— start MATERIAL PROVIDED —
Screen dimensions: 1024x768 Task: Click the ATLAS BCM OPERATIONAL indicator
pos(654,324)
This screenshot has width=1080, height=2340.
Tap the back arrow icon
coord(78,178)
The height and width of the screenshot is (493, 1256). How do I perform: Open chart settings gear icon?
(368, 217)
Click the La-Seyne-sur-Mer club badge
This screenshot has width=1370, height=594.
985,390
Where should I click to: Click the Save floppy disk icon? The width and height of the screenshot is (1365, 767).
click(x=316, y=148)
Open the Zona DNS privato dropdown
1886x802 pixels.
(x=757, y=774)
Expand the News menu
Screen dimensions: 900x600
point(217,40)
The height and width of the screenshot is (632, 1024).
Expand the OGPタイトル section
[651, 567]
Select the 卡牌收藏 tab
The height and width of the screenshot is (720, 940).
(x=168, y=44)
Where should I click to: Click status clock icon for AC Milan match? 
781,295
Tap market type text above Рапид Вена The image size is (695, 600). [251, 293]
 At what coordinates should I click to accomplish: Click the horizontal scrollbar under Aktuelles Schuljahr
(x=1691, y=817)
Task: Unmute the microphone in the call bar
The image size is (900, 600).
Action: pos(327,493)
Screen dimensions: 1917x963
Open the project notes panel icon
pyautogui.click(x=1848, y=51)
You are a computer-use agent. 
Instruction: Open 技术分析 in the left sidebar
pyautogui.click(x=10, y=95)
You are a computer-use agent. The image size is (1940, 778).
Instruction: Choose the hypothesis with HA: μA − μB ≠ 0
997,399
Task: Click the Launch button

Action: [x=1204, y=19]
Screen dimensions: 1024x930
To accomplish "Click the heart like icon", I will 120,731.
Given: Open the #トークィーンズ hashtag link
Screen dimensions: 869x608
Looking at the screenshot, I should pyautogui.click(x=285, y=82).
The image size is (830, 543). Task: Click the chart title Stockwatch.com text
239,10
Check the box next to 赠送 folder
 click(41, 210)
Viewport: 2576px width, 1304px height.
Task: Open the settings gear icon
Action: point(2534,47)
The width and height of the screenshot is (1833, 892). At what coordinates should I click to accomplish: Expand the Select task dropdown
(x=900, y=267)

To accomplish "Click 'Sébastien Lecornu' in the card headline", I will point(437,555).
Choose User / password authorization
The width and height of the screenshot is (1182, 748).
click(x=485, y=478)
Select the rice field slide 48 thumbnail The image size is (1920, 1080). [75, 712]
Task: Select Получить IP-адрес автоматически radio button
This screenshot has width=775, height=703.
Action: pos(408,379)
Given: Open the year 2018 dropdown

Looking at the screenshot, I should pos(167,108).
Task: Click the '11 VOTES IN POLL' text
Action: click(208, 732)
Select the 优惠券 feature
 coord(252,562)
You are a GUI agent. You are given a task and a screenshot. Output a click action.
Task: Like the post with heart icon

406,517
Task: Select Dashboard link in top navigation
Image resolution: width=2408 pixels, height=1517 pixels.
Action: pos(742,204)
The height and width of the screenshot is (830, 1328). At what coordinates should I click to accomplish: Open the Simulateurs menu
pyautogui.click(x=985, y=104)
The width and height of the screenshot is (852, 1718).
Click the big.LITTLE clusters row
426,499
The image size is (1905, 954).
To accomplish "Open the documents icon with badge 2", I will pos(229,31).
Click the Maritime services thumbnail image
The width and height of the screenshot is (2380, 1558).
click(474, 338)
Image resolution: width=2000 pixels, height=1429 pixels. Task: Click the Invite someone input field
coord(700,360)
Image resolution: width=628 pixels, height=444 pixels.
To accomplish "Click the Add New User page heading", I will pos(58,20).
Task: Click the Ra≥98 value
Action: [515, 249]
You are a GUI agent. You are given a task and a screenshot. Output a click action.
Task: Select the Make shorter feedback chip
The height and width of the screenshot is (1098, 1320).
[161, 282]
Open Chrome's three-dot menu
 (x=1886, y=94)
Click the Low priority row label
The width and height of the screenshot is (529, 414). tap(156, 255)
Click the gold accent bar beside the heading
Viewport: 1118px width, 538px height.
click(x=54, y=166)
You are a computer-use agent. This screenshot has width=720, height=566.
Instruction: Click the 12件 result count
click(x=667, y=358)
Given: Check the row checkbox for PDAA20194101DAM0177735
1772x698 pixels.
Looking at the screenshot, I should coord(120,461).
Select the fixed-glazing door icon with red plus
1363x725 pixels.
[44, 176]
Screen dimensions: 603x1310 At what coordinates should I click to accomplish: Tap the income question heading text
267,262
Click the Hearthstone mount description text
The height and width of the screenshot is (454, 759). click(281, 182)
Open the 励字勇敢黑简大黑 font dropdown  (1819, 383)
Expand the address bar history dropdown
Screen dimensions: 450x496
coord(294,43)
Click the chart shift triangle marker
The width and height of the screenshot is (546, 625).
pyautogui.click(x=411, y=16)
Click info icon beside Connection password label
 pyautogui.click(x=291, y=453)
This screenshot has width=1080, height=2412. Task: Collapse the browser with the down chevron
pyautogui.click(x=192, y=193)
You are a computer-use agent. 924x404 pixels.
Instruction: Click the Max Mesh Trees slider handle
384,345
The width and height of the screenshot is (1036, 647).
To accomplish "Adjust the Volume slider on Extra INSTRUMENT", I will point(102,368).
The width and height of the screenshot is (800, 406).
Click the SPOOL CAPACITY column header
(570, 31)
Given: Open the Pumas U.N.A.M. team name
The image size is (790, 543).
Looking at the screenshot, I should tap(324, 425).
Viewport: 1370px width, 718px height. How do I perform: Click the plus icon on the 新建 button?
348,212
— end MATERIAL PROVIDED —
# [OBJECTIVE]
Print every one of these rows again without changing anything.

# [THE RESULT]
Screen dimensions: 1024x768 Task: Click the ATLAS BCM OPERATIONAL indicator
pos(654,324)
This screenshot has width=1080, height=2340.
Tap the back arrow icon
coord(78,178)
The height and width of the screenshot is (493, 1256). How do I perform: Open chart settings gear icon?
(368, 217)
Click the La-Seyne-sur-Mer club badge
This screenshot has width=1370, height=594.
985,390
Where should I click to: Click the Save floppy disk icon? The width and height of the screenshot is (1365, 767).
click(x=316, y=148)
Open the Zona DNS privato dropdown
1886x802 pixels.
(x=757, y=774)
Expand the News menu
Screen dimensions: 900x600
point(217,40)
The height and width of the screenshot is (632, 1024).
Expand the OGPタイトル section
[651, 567]
Select the 卡牌收藏 tab
The height and width of the screenshot is (720, 940).
(x=168, y=44)
Where should I click to: Click status clock icon for AC Milan match? 
781,295
Tap market type text above Рапид Вена The image size is (695, 600). [251, 293]
 At what coordinates should I click to accomplish: Click the horizontal scrollbar under Aktuelles Schuljahr
(x=1691, y=817)
Task: Unmute the microphone in the call bar
The image size is (900, 600).
Action: pos(327,493)
Screen dimensions: 1917x963
Open the project notes panel icon
pyautogui.click(x=1848, y=51)
You are a computer-use agent. 
Instruction: Open 技术分析 in the left sidebar
pyautogui.click(x=10, y=95)
You are a computer-use agent. The image size is (1940, 778).
Instruction: Choose the hypothesis with HA: μA − μB ≠ 0
997,399
Task: Click the Launch button

Action: [x=1204, y=19]
Screen dimensions: 1024x930
To accomplish "Click the heart like icon", I will 120,731.
Given: Open the #トークィーンズ hashtag link
Screen dimensions: 869x608
Looking at the screenshot, I should pyautogui.click(x=285, y=82).
The image size is (830, 543). Task: Click the chart title Stockwatch.com text
239,10
Check the box next to 赠送 folder
 click(41, 210)
Viewport: 2576px width, 1304px height.
Task: Open the settings gear icon
Action: point(2534,47)
The width and height of the screenshot is (1833, 892). At what coordinates should I click to accomplish: Expand the Select task dropdown
(x=900, y=267)

To accomplish "Click 'Sébastien Lecornu' in the card headline", I will point(437,555).
Choose User / password authorization
The width and height of the screenshot is (1182, 748).
click(x=485, y=478)
Select the rice field slide 48 thumbnail The image size is (1920, 1080). [75, 712]
Task: Select Получить IP-адрес автоматически radio button
This screenshot has width=775, height=703.
Action: pos(408,379)
Given: Open the year 2018 dropdown

Looking at the screenshot, I should pos(167,108).
Task: Click the '11 VOTES IN POLL' text
Action: click(208, 732)
Select the 优惠券 feature
 coord(252,562)
You are a GUI agent. You are given a task and a screenshot. Output a click action.
Task: Like the post with heart icon

406,517
Task: Select Dashboard link in top navigation
Image resolution: width=2408 pixels, height=1517 pixels.
Action: pos(742,204)
The height and width of the screenshot is (830, 1328). At what coordinates should I click to accomplish: Open the Simulateurs menu
pyautogui.click(x=985, y=104)
The width and height of the screenshot is (852, 1718).
Click the big.LITTLE clusters row
426,499
The image size is (1905, 954).
To accomplish "Open the documents icon with badge 2", I will pos(229,31).
Click the Maritime services thumbnail image
The width and height of the screenshot is (2380, 1558).
click(474, 338)
Image resolution: width=2000 pixels, height=1429 pixels. Task: Click the Invite someone input field
coord(700,360)
Image resolution: width=628 pixels, height=444 pixels.
To accomplish "Click the Add New User page heading", I will pos(58,20).
Task: Click the Ra≥98 value
Action: [515, 249]
You are a GUI agent. You are given a task and a screenshot. Output a click action.
Task: Select the Make shorter feedback chip
The height and width of the screenshot is (1098, 1320).
[161, 282]
Open Chrome's three-dot menu
 (x=1886, y=94)
Click the Low priority row label
The width and height of the screenshot is (529, 414). tap(156, 255)
Click the gold accent bar beside the heading
Viewport: 1118px width, 538px height.
click(x=54, y=166)
You are a computer-use agent. This screenshot has width=720, height=566.
Instruction: Click the 12件 result count
click(x=667, y=358)
Given: Check the row checkbox for PDAA20194101DAM0177735
1772x698 pixels.
Looking at the screenshot, I should coord(120,461).
Select the fixed-glazing door icon with red plus
1363x725 pixels.
[44, 176]
Screen dimensions: 603x1310 At what coordinates should I click to accomplish: Tap the income question heading text
267,262
Click the Hearthstone mount description text
The height and width of the screenshot is (454, 759). click(281, 182)
Open the 励字勇敢黑简大黑 font dropdown  (1819, 383)
Expand the address bar history dropdown
Screen dimensions: 450x496
coord(294,43)
Click the chart shift triangle marker
The width and height of the screenshot is (546, 625).
pyautogui.click(x=411, y=16)
Click info icon beside Connection password label
 pyautogui.click(x=291, y=453)
This screenshot has width=1080, height=2412. Task: Collapse the browser with the down chevron
pyautogui.click(x=192, y=193)
You are a computer-use agent. 924x404 pixels.
Instruction: Click the Max Mesh Trees slider handle
384,345
The width and height of the screenshot is (1036, 647).
To accomplish "Adjust the Volume slider on Extra INSTRUMENT", I will point(102,368).
The width and height of the screenshot is (800, 406).
Click the SPOOL CAPACITY column header
(570, 31)
Given: Open the Pumas U.N.A.M. team name
The image size is (790, 543).
Looking at the screenshot, I should tap(324, 425).
Viewport: 1370px width, 718px height. How do I perform: Click the plus icon on the 新建 button?
348,212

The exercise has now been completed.